Diversidade de árvores três vezes maior do que o esperado

Hábitats de áreas úmidas da Amazônia reúnem 3.615 espécies de árvores conhecidas
Meio Ambiente
Publicado em: 04/09/2018

Ao longo das planícies dos rios amazônicos há florestas imensas que passam quase metade do ano alagadas. São vegetações como igapós, pântanos, campinas, mangues e várzeas que margeiam nascentes e depressões de terrenos, constituindo as chamadas áreas úmidas amazônicas.

Segundo um novo estudo, esses hábitats reúnem 3.615 espécies de árvores conhecidas, número três vezes maior do que o previsto e que configura a maior diversidade em áreas úmidas no mundo.

Os autores combinaram dados disponíveis em inventários florestais e coleções biológicas sobre os nove países em que a Bacia Amazônica se faz presente.

“A lista com o nome de todas as espécies é a grande contribuição desse trabalho, que tem acesso aberto. Com ela, será possível avançar em estudos futuros, pois há um vazio de conhecimento botânico sobre as áreas úmidas, principalmente nos afluentes dos rios Solimões e Amazonas. Se houvesse mais inventários, o número de espécies poderia triplicar de novo, rapidamente”, afirma Bruno Garcia Luize, primeiro autor do artigo e doutorando no Instituto de Biociências da Universidade Estadual Paulista (Unesp).

Para os pesquisadores, a alta quantidade de espécies arbóreas é indicador de que as áreas úmidas têm papel importante no mecanismo de manutenção e geração de diversidade na Amazônia.

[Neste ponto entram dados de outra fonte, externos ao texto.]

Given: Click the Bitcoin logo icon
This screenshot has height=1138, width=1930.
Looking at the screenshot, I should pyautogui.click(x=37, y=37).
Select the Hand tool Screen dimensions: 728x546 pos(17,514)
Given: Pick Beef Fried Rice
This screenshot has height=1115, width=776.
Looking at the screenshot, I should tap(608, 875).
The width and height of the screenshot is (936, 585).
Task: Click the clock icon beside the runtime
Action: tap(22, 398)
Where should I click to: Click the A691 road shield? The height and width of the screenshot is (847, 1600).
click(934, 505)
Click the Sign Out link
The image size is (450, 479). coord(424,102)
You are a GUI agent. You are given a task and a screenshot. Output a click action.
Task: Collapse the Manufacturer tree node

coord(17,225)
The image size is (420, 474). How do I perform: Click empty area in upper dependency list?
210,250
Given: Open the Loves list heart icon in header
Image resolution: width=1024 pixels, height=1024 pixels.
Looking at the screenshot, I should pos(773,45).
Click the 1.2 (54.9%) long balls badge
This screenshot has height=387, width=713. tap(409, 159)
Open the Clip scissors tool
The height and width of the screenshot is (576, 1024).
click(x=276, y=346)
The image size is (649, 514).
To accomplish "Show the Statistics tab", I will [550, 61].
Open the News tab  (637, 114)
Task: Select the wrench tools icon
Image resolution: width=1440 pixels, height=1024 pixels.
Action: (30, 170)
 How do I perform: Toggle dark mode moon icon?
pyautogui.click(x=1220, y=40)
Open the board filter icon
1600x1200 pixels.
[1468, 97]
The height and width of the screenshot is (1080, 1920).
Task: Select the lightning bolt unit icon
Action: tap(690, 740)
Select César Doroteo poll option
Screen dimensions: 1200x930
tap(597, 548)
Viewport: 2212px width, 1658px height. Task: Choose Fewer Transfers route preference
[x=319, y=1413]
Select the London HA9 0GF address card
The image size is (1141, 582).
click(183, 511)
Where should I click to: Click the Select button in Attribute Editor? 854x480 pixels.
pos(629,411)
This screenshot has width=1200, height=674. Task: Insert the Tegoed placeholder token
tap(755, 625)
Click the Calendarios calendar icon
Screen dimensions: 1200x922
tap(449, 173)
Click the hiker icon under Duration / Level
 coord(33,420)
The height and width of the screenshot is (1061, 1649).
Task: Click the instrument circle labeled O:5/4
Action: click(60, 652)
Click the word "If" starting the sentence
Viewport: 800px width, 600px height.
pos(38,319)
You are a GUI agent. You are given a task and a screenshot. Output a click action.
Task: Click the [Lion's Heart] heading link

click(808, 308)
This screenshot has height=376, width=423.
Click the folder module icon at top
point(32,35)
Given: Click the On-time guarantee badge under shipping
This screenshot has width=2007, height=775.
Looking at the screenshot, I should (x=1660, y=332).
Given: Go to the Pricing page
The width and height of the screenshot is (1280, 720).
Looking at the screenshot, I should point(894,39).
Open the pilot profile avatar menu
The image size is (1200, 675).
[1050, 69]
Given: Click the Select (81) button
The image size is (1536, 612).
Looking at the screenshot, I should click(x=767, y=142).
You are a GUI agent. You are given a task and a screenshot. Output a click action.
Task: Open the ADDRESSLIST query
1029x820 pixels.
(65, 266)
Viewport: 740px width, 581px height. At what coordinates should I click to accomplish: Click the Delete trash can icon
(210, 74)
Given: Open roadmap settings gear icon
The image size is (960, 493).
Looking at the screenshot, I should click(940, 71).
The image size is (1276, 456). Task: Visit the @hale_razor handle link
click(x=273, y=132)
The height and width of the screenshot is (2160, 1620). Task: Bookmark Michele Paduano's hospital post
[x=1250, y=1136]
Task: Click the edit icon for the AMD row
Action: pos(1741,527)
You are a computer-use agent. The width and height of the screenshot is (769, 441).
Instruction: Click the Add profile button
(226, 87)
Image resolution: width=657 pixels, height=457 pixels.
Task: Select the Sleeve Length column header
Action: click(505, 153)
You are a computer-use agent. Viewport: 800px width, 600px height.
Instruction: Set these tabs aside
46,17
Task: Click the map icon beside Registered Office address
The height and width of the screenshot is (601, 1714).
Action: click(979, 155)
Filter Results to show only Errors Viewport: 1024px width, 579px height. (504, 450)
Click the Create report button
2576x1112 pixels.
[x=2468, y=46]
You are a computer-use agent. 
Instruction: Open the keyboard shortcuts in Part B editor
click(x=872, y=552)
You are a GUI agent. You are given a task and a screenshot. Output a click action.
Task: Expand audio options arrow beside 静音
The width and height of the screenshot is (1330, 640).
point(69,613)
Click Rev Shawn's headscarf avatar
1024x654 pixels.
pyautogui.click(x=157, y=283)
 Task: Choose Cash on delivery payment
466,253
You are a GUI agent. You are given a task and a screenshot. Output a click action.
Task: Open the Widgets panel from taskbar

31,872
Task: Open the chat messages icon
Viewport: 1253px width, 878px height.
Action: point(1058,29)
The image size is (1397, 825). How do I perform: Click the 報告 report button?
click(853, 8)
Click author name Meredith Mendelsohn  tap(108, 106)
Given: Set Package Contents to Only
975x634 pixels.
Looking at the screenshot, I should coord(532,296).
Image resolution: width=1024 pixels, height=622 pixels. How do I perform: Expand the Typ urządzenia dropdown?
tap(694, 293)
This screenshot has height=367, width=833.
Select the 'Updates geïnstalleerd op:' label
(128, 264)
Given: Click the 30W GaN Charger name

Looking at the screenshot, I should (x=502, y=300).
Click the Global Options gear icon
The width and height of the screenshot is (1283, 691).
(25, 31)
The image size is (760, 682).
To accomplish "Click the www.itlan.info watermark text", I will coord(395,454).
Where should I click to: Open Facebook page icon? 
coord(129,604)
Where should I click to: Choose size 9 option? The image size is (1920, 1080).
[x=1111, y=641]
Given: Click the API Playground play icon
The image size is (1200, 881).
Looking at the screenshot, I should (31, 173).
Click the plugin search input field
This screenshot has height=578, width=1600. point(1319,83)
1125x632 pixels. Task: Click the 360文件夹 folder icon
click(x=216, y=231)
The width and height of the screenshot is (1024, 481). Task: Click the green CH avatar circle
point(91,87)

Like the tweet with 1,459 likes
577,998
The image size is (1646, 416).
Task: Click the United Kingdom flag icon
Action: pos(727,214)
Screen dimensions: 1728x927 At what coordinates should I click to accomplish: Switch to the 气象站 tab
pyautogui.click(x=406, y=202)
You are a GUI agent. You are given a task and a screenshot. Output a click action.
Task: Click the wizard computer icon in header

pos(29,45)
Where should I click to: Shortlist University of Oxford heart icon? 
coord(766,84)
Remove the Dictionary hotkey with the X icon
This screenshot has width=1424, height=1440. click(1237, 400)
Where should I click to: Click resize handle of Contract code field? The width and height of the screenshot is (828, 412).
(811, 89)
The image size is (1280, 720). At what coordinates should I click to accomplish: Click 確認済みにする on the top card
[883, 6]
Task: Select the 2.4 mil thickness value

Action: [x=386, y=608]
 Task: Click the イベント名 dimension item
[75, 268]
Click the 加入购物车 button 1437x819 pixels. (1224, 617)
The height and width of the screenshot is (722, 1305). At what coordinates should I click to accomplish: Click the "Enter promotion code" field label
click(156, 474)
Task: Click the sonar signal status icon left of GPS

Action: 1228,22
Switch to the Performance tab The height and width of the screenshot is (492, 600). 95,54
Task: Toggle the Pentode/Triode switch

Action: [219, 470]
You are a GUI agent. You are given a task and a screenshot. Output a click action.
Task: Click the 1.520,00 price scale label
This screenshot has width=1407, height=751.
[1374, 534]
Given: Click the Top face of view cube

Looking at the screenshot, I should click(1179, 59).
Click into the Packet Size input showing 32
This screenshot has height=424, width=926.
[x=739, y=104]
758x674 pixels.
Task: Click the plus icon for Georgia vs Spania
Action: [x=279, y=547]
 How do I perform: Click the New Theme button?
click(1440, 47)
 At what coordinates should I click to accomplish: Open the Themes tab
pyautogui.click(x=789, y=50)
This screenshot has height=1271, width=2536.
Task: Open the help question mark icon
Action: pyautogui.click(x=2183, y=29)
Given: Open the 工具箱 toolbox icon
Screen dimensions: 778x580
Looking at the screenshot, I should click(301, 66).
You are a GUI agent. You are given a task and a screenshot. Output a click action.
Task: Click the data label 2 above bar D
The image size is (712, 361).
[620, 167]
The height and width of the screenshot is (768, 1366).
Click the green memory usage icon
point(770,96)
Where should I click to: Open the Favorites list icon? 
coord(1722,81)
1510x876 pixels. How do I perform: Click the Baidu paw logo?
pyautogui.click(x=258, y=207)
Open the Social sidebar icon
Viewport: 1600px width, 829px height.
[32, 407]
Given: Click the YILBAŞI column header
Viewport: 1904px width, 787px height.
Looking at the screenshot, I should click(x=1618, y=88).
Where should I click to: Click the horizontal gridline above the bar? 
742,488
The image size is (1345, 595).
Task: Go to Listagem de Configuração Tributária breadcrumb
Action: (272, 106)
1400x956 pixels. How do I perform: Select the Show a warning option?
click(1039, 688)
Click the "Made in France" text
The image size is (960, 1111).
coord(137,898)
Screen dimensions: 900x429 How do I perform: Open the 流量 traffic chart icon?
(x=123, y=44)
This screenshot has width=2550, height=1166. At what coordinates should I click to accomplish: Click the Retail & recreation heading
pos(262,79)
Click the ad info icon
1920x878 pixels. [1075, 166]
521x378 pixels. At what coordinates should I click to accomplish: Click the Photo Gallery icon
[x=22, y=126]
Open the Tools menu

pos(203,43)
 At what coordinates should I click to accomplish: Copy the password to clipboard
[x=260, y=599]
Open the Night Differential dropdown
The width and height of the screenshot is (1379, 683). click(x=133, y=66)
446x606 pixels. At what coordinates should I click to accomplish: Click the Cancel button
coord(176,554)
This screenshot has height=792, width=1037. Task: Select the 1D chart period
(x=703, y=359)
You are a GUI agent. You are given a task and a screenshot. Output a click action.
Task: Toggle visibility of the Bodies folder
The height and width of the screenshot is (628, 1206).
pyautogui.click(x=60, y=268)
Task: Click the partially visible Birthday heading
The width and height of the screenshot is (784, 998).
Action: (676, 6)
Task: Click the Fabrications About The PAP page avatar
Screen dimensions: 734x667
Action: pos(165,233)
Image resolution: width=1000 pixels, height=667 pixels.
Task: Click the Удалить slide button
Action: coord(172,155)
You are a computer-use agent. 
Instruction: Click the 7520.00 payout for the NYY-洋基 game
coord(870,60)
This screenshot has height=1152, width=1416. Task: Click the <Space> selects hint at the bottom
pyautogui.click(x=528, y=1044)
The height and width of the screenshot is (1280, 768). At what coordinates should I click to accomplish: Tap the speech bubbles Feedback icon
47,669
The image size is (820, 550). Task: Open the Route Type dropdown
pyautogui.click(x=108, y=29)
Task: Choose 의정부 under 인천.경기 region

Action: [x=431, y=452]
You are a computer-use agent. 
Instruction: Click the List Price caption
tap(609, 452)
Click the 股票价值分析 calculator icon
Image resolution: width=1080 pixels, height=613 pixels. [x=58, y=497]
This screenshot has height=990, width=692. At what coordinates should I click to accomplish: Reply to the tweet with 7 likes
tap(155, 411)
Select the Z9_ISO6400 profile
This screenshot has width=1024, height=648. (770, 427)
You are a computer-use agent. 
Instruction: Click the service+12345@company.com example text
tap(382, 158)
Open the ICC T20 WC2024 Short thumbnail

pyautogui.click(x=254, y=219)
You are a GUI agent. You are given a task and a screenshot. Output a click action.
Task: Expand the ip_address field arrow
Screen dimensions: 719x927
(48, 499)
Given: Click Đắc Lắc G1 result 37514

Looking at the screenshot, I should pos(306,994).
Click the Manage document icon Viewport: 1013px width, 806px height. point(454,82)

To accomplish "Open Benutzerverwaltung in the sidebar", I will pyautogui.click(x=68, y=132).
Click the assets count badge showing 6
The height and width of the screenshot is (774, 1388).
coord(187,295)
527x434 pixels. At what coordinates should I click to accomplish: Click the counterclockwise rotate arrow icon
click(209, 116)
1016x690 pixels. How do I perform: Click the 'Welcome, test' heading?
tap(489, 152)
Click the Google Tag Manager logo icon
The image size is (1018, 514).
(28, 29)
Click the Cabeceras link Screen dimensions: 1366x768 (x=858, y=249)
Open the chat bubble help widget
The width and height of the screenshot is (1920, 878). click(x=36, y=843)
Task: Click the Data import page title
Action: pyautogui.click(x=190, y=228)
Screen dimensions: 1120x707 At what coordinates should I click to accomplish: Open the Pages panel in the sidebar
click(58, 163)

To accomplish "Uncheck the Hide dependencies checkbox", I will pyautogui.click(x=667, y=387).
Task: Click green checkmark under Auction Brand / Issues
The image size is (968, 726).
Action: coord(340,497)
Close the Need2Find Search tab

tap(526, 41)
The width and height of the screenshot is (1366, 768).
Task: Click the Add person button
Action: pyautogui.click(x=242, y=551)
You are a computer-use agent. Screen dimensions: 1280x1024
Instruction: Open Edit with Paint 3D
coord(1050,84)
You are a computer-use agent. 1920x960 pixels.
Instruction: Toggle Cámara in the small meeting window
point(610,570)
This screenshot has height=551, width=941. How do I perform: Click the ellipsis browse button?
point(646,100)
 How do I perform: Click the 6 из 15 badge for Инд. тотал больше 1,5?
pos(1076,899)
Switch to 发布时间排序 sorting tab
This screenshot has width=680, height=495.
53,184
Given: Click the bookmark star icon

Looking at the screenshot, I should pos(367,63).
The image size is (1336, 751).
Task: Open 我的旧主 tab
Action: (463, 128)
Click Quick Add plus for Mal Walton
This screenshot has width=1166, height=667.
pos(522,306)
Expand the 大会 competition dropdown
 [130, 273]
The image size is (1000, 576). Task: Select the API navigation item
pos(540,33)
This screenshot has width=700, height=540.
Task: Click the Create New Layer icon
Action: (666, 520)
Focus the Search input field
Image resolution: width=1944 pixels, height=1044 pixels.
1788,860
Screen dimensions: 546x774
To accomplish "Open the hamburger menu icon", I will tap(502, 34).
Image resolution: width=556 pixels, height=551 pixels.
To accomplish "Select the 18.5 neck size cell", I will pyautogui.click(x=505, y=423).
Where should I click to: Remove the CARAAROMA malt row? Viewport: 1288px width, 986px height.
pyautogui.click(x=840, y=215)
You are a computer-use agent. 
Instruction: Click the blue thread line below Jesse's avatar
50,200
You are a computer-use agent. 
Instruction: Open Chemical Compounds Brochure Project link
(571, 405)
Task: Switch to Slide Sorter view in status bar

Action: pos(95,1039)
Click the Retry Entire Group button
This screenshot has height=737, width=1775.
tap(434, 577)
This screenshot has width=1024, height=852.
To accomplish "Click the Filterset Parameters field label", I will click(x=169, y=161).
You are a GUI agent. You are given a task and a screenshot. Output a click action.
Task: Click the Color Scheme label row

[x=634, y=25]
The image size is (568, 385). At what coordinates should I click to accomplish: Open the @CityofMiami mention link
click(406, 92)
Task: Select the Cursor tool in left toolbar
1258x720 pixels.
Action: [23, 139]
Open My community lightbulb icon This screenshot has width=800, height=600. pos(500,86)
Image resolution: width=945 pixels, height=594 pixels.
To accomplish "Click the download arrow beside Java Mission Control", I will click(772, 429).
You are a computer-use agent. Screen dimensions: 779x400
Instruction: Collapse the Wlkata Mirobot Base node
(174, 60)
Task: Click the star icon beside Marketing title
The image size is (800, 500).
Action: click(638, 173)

“Tradicionalmente, esse papel é atribuído aos Andes, com seu gradiente climático. Mas o fato de encontrarmos quase todas as famílias e gêneros bem distribuídos, com espécies capazes de colonizar áreas úmidas, sugere que esse ecossistema esteja envolvido no processo de diversificação há bastante tempo”, disse Thiago Sanna Freire Silva, professor no Departamento de Geografia da Unesp e coordenador do estudo.

Intercâmbio entre espécies

As florestas de áreas úmidas têm grande sazonalidade, com variações de períodos de seca e de alagamento, quando as árvores podem ter até oito metros de inundação. Com essa situação limite, as áreas úmidas podem ser consideradas filtros ambientais que selecionam indivíduos e espécies capazes de tolerar inundações e secas recorrentes durante sua vida.

“É um ambiente incrivelmente bonito. O igapó, por exemplo, é uma das imagens mais emblemáticas da Amazônia. Por quatro ou cinco meses, os embriões das árvores ficam submersos, enquanto se desenvolvem. Isso ao mesmo tempo em que macacos passam pelas copas das árvores ou um boto-rosa se alimenta de peixes dentro da floresta”, detalha Luize.

Para os pesquisadores da Unesp, essa alta proporção de árvores – sendo que territorialmente as áreas úmidas compreendem 30% dos 7 milhões de km2 da Amazônia – é dada pelo intercâmbio entre as espécies. Dentro d’água as raízes ficam inundadas e algumas chegam a apodrecer, dificultando a troca de oxigênio.

“As áreas alagadas demandam um metabolismo diferente das árvores e algumas espécies de terra firme também conseguem tolerar as condições de inundação. Porém, estudos mostram que as populações nos diferentes ambientes não têm a mesma performance. Basicamente, isso quer dizer que se você plantar uma semente da mesma espécie de terra firme na área inundada, e vice-versa, elas provavelmente não vão vingar”, disse o pesquisador.

Segundo ele, essa diferença leva a crer que ocorre um ajuste fisiológico ao longo da vida das árvores, ou que as populações que cresceram nas áreas úmidas já estão se adaptando para aquele ambiente.